# ASSIGNMENT
Beneath this line is the data. Output exactly the lines from the line with "Task: Jump to the first image carousel dot" to the line with "The image size is (1410, 693).", both ends included, and nothing more.

(Records contained in a dataset)
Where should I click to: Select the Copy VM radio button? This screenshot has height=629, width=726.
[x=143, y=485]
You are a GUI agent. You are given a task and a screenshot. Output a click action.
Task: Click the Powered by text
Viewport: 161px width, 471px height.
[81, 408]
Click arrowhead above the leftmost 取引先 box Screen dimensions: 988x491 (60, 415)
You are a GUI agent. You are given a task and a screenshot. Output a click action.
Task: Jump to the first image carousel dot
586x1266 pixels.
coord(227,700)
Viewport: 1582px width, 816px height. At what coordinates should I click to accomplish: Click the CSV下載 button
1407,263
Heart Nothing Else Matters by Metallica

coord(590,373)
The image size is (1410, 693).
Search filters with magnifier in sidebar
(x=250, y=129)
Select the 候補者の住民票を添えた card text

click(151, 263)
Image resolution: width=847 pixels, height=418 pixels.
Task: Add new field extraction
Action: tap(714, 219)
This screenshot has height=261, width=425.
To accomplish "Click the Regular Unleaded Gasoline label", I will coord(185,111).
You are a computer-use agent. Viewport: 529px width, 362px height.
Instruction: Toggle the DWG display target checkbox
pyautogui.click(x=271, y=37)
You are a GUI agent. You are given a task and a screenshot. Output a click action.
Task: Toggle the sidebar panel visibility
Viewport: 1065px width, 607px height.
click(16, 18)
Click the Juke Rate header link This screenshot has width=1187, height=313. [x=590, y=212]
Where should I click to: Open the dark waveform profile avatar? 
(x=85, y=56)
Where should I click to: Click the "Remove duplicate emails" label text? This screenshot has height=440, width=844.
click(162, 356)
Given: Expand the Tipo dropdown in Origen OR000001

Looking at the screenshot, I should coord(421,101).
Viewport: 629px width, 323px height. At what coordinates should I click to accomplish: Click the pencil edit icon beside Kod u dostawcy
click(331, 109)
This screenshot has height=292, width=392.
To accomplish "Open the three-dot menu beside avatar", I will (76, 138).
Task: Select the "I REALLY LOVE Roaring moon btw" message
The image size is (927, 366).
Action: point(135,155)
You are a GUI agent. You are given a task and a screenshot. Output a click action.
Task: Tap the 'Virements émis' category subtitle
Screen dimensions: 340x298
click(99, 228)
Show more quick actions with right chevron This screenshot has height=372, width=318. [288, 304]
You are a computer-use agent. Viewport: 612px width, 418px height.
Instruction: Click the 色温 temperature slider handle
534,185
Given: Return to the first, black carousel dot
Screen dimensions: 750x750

# OUTPUT FOR THIS EXERCISE
Task: Jump to the first image carousel dot
586x1266 pixels.
coord(227,700)
Viewport: 1582px width, 816px height. At what coordinates should I click to accomplish: Click the CSV下載 button
1407,263
Heart Nothing Else Matters by Metallica

coord(590,373)
The image size is (1410, 693).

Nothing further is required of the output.